RECORDS TO USE:
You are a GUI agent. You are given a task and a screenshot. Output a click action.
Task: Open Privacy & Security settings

==

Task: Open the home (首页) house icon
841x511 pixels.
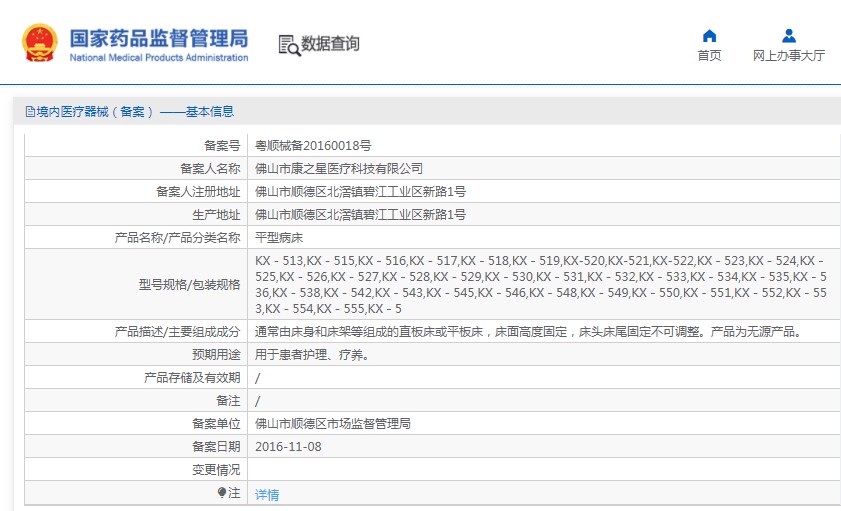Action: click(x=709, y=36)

---

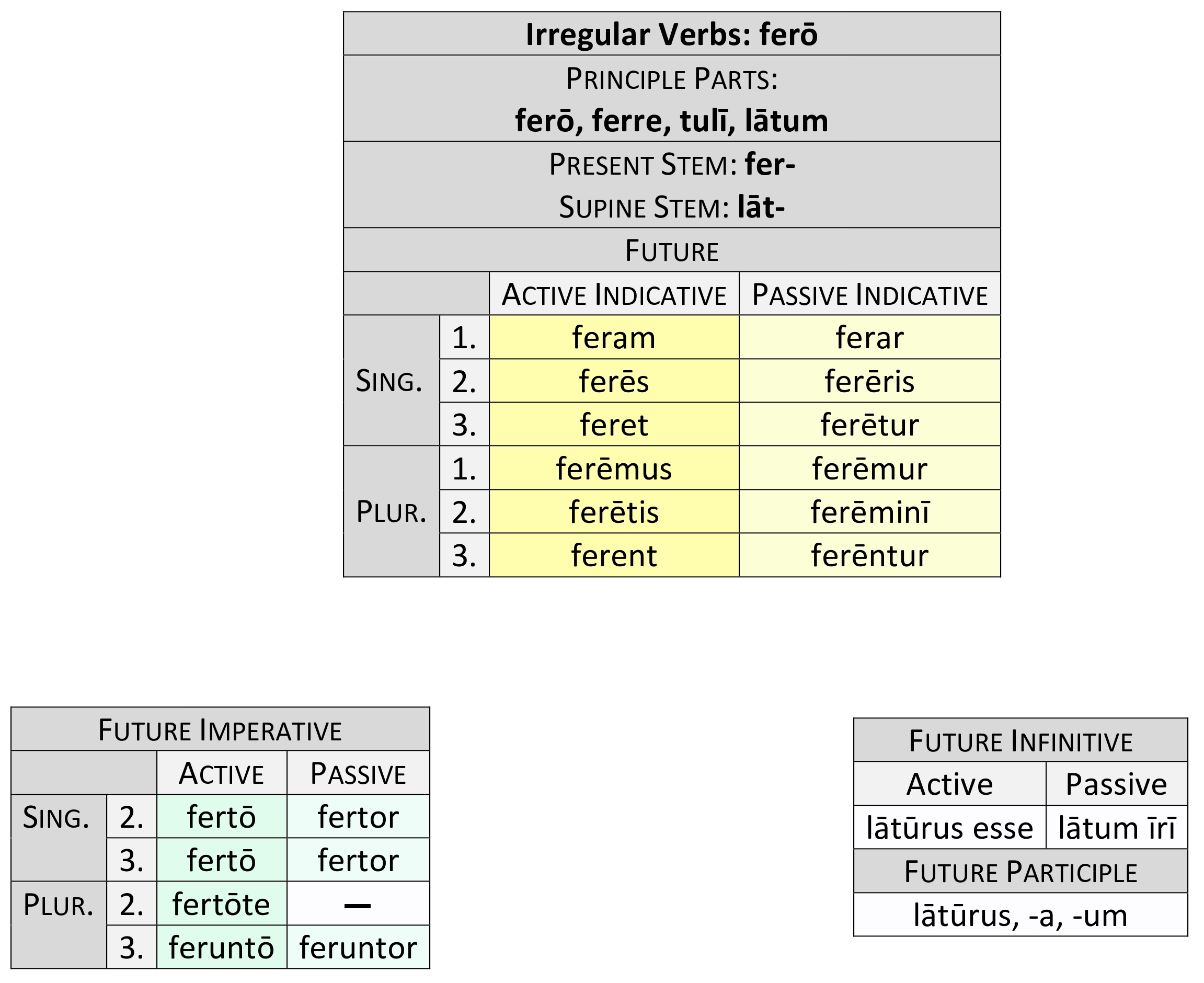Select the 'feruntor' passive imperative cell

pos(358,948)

TASK STATEMENT: Would you quote everything above from the line containing "You are a GUI" down to the line containing "Task: Open Privacy & Security settings"? Include both of those lines and nothing else.

REPLY:
You are a GUI agent. You are given a task and a screenshot. Output a click action.
Task: Open Privacy & Security settings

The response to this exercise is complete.